Зеркало наконец нашлось, и Мортимус стал жадно рассматривать свое новое обличье. Ничего. Могло быть гораздо хуже. С другой стороны, это немного усложняло то, что он задумал. Тем более хорошо, что он взял с собой далека… как там его зовут? Сек? Нацисты, какими Мортимус их помнил, были до ужаса суеверны, верили во всякую муть о Шамбале, так что поверят и в высших существ с тентаклями.
– Так что я должен буду сделать? – спросил далек.
Мортимус попытался рассмотреть свои уши, скосил глаза, но ничего не вышло. Он бросил зеркальце обратно в кучу хлама. Есть, кстати, совсем не хотелось. Хорошо, что он не успел принести сюда еду.
– Ерунду, мелочь, – сказал Мортимус, прикусив нижнюю губу. Бог ты мой, до чего непривычное лицо! Он снова подобрал зеркало и скорчил ему рожу. – Нужно спасти от смерти одного человека, ты его не знаешь.
– Какого человека? – спросил Сек. Он подошел ближе и скрестил руки на груди. Вот ведь… въедливая зараза! Не видит, что ли, что мешает? Мортимус оторвался от зеркала и нахмурился.
– Все тебе расскажи! Это немец. Его зовут Адольф. Тебе бы он понравился. Наверное.
Далек все смотрел на него, и Мортимус раздраженно продолжил:
– Один мой знакомый… и твой, кажется, тоже, забыл отпереть гардероб, где тот был заперт. А дом рухнул. Теперь вся история изменится, если мы не вытащим Гитлера из шкафа!
– Гитлера. Я догадался, – ответил Сек. – Я изучал историю человечества. А если я откажусь?
Мортимус в изумлении открыл рот. Такого поворота событий он не ожидал даже в самых пессимистических прогнозах. Казалось очевидным, что уж далек-то точно захочет спасти фюрера Германии.
– Почему?
– Он занимался планомерным уничтожением собственного вида. Мне больше не кажется, что массовое уничтожение людей людьми – это хорошая идея, – сказал Сек и пожал плечами. – Хотя бы с точки зрения генетического разнообразия, если отставить в сторону моральный аспект.
Мортимус не нашелся, что ответить – едва ли не впервые в жизни. Он спрятал зеркальце в карман и глубоко вздохнул. Это был самый непохожий на далека далек во всей вселенной, и его нужно было убедить в правильности того, что Мортимус задумал.
С ума сойти можно!
А еще очень хотелось переодеться.

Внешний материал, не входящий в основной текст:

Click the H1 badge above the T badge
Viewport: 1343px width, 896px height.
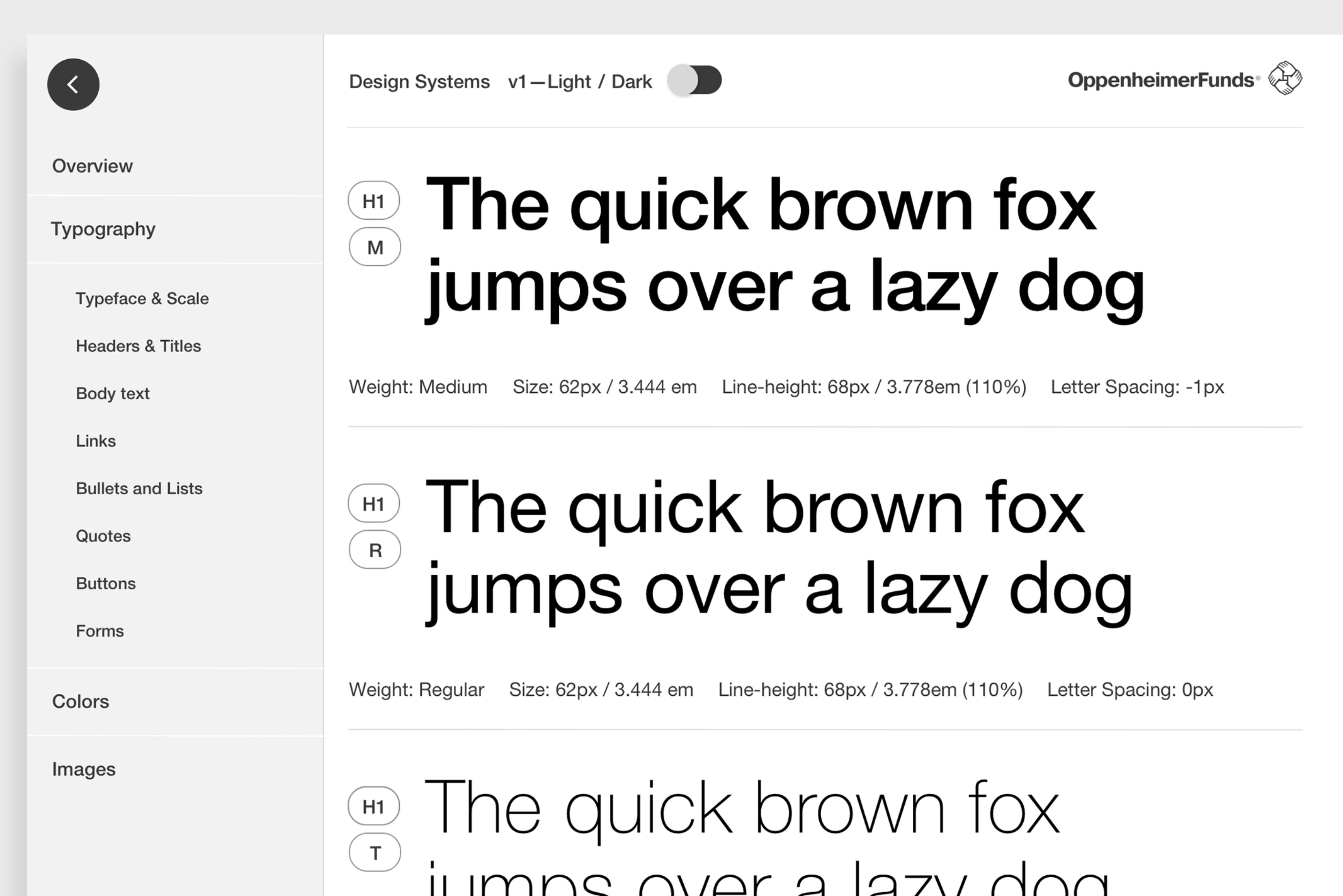(374, 806)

Костюм был чертовски мал. Но это могло подождать.
– Спустя… двадцать восемь лет здесь ничего не будет. Ни города, ни людей. Спекшийся в стекло грунт, многокилометровая яма, которая будет светиться по ночам.
Мортимус закрыл глаза, пытаясь поярче представить грядущий Армагеддон. На самом деле сейчас та, вторая реальность ощущалась гораздо слабее, и подробностей рассмотреть было нельзя. Только в общих чертах. Но яма обязательно должна быть – для драматизма – и обязательно на месте разрушенного города.

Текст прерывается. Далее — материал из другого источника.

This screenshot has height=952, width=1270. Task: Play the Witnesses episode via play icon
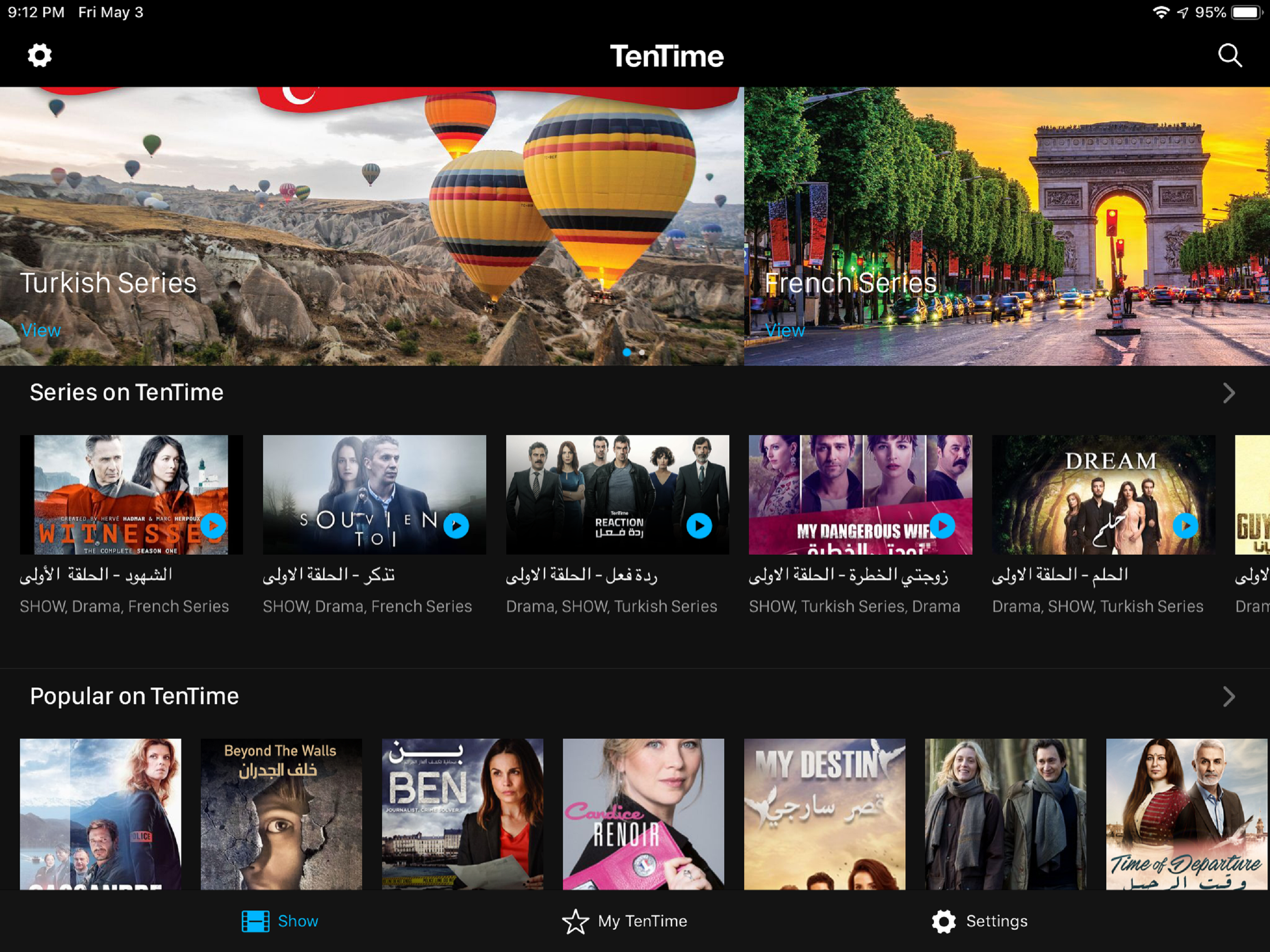pyautogui.click(x=213, y=525)
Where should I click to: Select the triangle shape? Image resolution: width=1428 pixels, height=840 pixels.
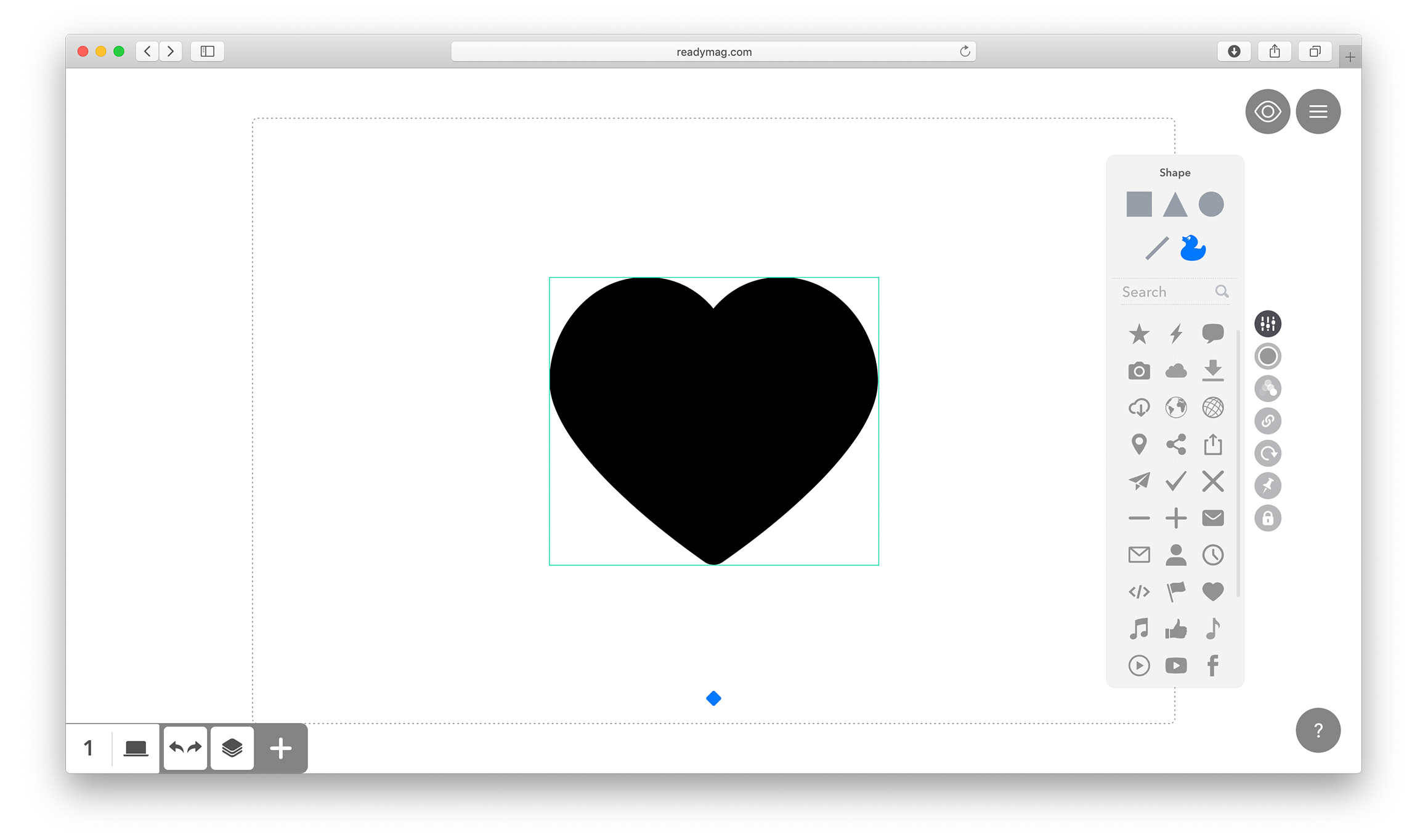[1174, 204]
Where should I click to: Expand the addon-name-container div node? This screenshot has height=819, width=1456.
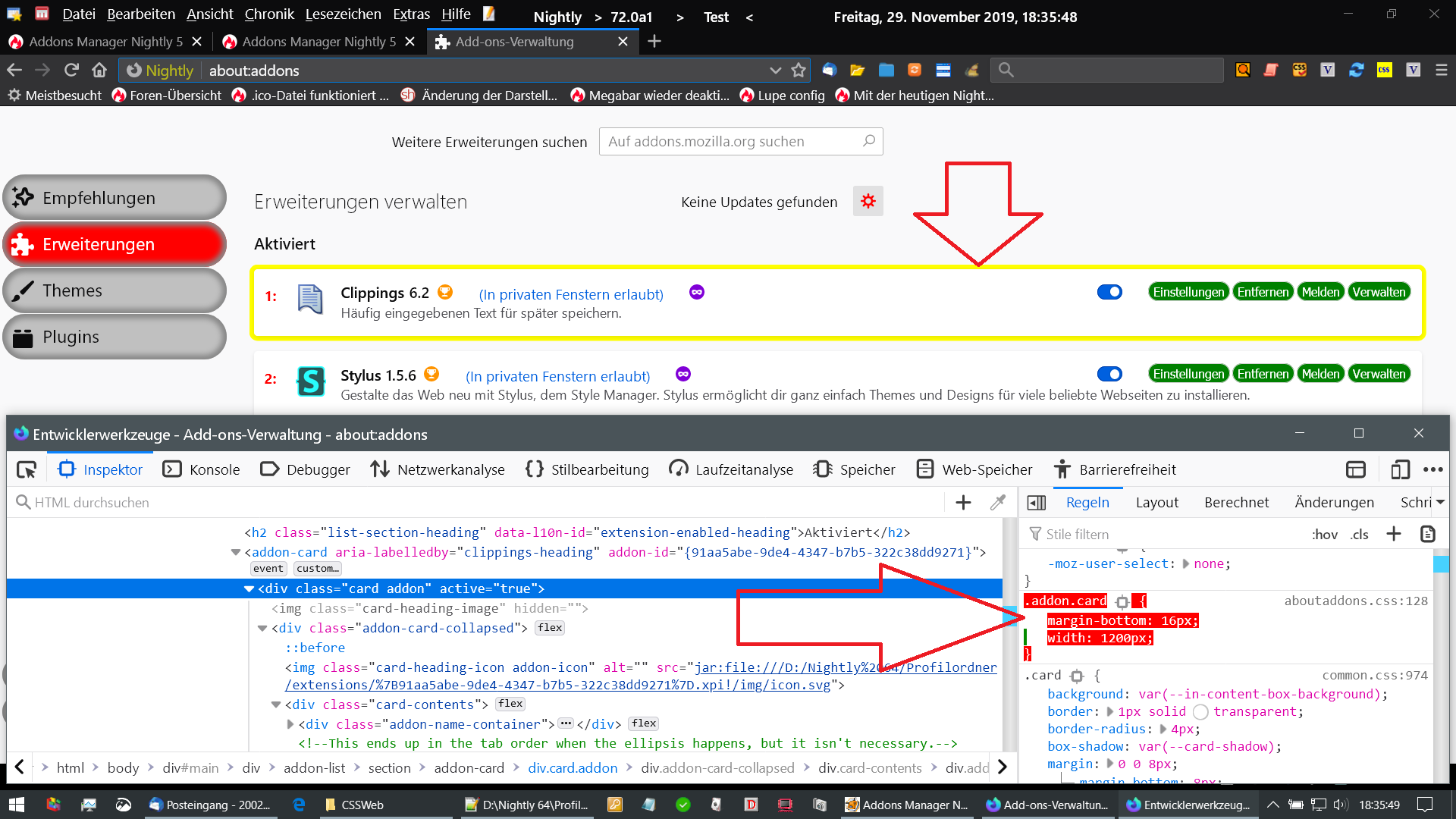290,724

– Погибнут миллионы. Наступит ядерная зима. Новый ледниковый период…
Он сделал паузу. Градус пафоса нарастал как-то совсем катастрофически, нужно было его сгладить. Далек и так уже смотрел на него довольно недоверчиво.
– И Гагарин не полетит в космос, а значит, и Армстронг не прогуляется по Луне. Не будет ничего того, что я бы хотел здесь увидеть, – наконец искренне признался Мортимус. – А я столько сделал для этой планеты, как никто из таймлордов!

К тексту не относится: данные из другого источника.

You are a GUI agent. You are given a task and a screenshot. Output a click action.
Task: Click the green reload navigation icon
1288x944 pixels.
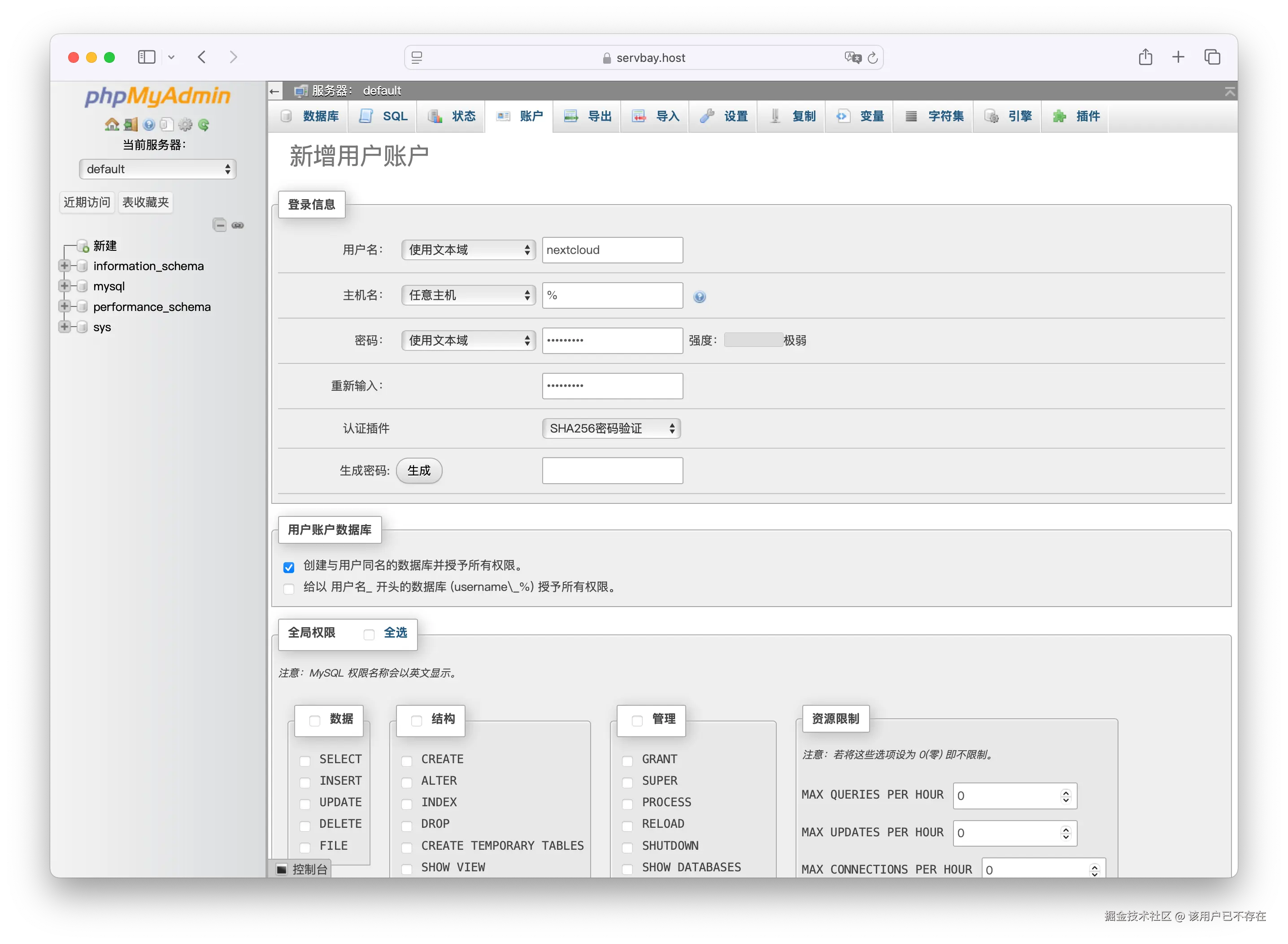click(203, 125)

Заметив во взгляде Сека неприкрытый сарказм, он поспешно добавил:
– Я не имел в виду форс-мажоры со спасением и прочую дурацкую беготню! Упорная, кропотливая работа тоже должна достойно оцениваться! Ее, конечно, никто не замечает – откуда бы! Все видят только подвиги!
Далек молча ждал, и эта привычка молчать после реплик начинала чудовищно бесить Мортимуса. Он ничего не мог с собой поделать – хотелось говорить еще и еще, выбалтывать всю подноготную. Черт бы его побрал, этого Сека! После людей с ним было очень, очень трудно. Мортимус давно отвык иметь с кем-то дело на равных. И ведь сам виноват! Вот, получай теперь, расплачивайся за минутную слабость! Как неприятно было признавать это!